3-1 1年C組
「セルフデザイン」――フェーゲライン愛嬢希望学園において,入学時から三年間続く必修科目である。ドールたちが文化活動・特技・職業選択などについて「自分らしさ」を研究し,自己像を確立するための科目だ。一年生が受ける「I」において,最初に課される課題は――
『みなさんにはヒトの女性の『ファッション』について文献調査し,その分類や歴史についてレポートにまとめていただきます。その上で,グループの各メンバーに自分でコーディネートしたファッションを身に着けてアピールをしていただきます。』
「は~っ,めんどくせぇ……!」
キャサリンが机の上に両足を載せてうなる。短いスカートから下着が見えているが,気にしている様子は無い。彼女が見た目に一切気を使っていないことは誰もが見て取れるだろう。
「ちょっとやめて。態度悪いわよ。これからグループで協力しなきゃいけないのに……。」
そんな彼女を睨むのは,対照的に皺ひとつない袖の長い制服を纏う優等生、カミラだった。
彼女たちはどうも馬が合わないらしく,授業中ことあるごとに敵意のこもった視線を交わしあっている。
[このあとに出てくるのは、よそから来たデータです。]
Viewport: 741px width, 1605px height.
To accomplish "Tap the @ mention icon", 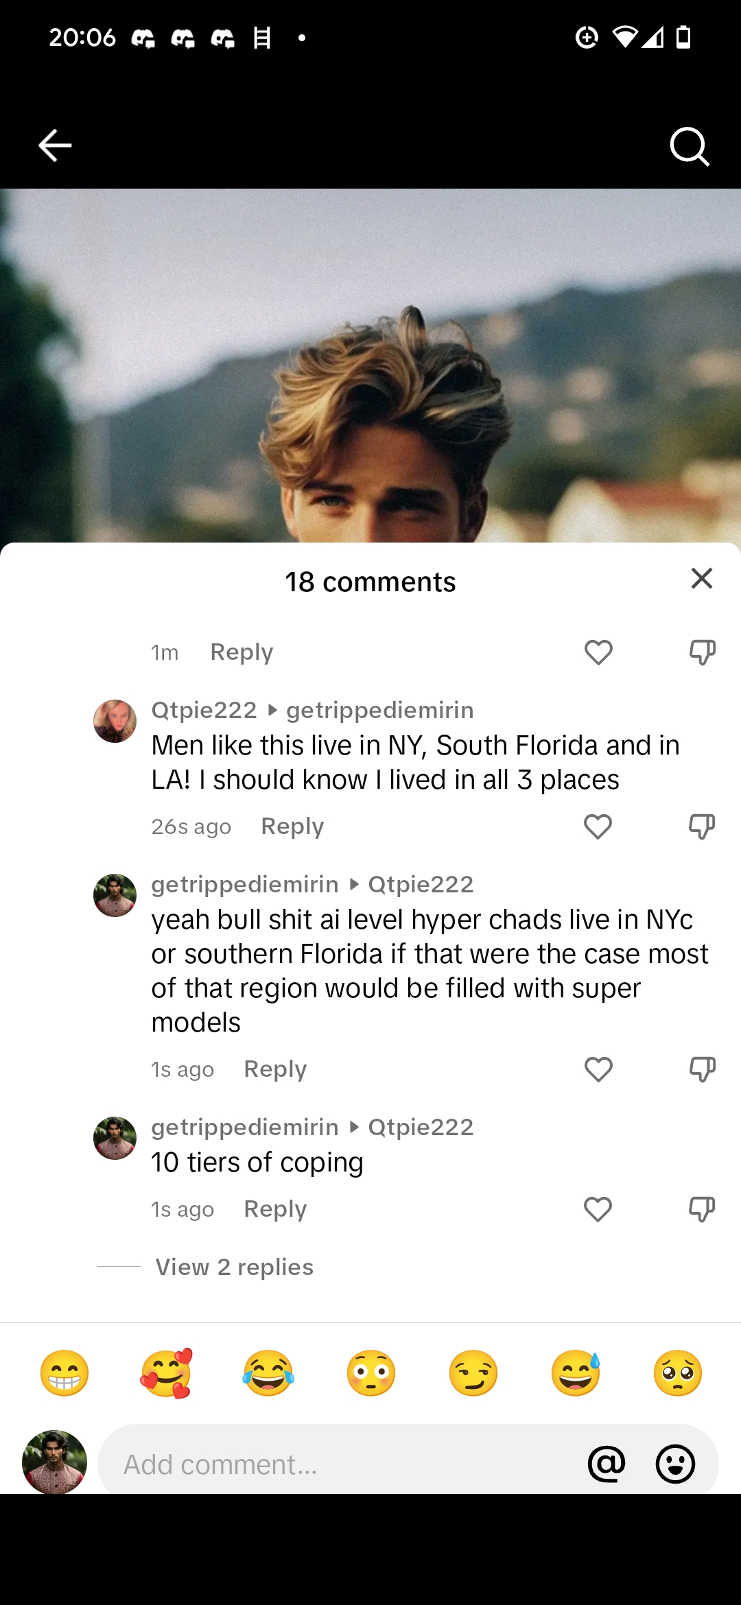I will (607, 1464).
……無理もない。
「えへへ~,初めてのグループ活動ですねぇ……ヘレン,楽しみです!しかも,これから三年間ずっと一緒なんですよねぇ。よろしくお願いしまぁす!」
「……ええ,よろしく。」
ふわふわの金髪に似合うような,ふわふわした人懐こい笑みを浮かべるヘレンに,カミラが複雑そうな顔で答える。あまりにもふわふわな雰囲気についていけないようだった。
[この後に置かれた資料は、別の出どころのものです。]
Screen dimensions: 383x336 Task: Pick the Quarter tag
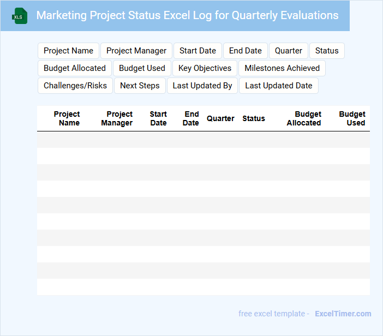(x=288, y=51)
コハルも少し戸惑っていた。このグループは、きちんとまとまることができるだろうか,と。
しっかり者のカミラがリーダーになったからと言って,大丈夫とは言えない。
キャサリンは見ての通り反骨心が強い。一方コハルはと言えば自信もコミュ力もないのでどれくらい貢献できるかわからない。
ヘレンのことは……コハルはよく知らなかったが,かなり有名なドジっ子らしい。
入学式の時,一番最後に遅刻してきたのが彼女だったそうだ。曰く,「夢の中で食べてたパンケーキが美味しすぎて~、つい、起きるの忘れちゃったんですぅ。」とのことだ。
数学系の授業は全く理解しておらず,いつもノートに絵を描いて終わっているらしい。
コハルは毎回エリーの助けで何とかサバイブしているのだが……ヘレンほど何も気にせずに構えていられるというのは,羨ましくもある。
「……とにかく,まずはみんな,もらった資料をちゃんと読んで。」
「あ,はい。」「は~い。」「お前に命令されなくてもできるっつーの!」
カミラはキャサリンに我慢ならず、やや苛立っている様子だった。
だが,今回はあくままで初回。話し合いと言うよりは,各自がデータベースを使った調べ学習が中心だ。
キャサリンちゃんとカミラちゃんが喧嘩することもない、よね……。
コハルたちはコンソールを使って,アーカイブ上の古今東西あらゆる情報にアクセスすることができる。
ただし,旧世界のいわゆる「インターネット」とは仕組みが違う。どちらかと言うと,「図書館」に似ているだろうか。
この世界の電子空間上の文書情報は全て,SERIESのデータアーカイブに保管されている。個々のコンソールがサーバーを介して文書にアクセスする際に,端末と文書の情報を組み合わせた請求番号を送る。そしてアーカイブがその都度アクティヴになり,該当する文書データを探し当てて送り返す。
そうは言っても,閲覧に必要な操作はインターネット同様,キーワード検索のみだ。請求番号はセキュリティのため毎回ランダムに変わるので,覚える必要はない。
加えて旧世紀の世界に関する情報は,新世界語《ノヴァ・エスペラント語》とドールの教育水準に合わせてかなりわかりやすく再編集されている。決して難しいことなどない、はずなのだが……。
「すいませーんカミラさぁん,これ、なんて読むんですかぁ?」
「『萌え袖』。ローマ字は初等教育教室で習ったはずでしょ?」
「あー!ローマ字かぁ……ごめんなさい。エスペラント語かと思ってたあ。」
「……あなた,さっきからなんで私にばっかり質問するの?自分で調べればいいじゃない。」
カミラが机に肘をつき,頭を抱えながら言う。さっきからヘレンにレベルの低い質問を繰り返し投げかけられてきたせいで、自分の作業が一向に進んでいなかった。
「あ~,ごめんなさい。だってカミラさん,頭よさそうだし―。」
「頭よさそうって…………あなたが馬鹿なだけじゃない。」
「「っ!」」
……キャサリンとコハルは凍り付いた。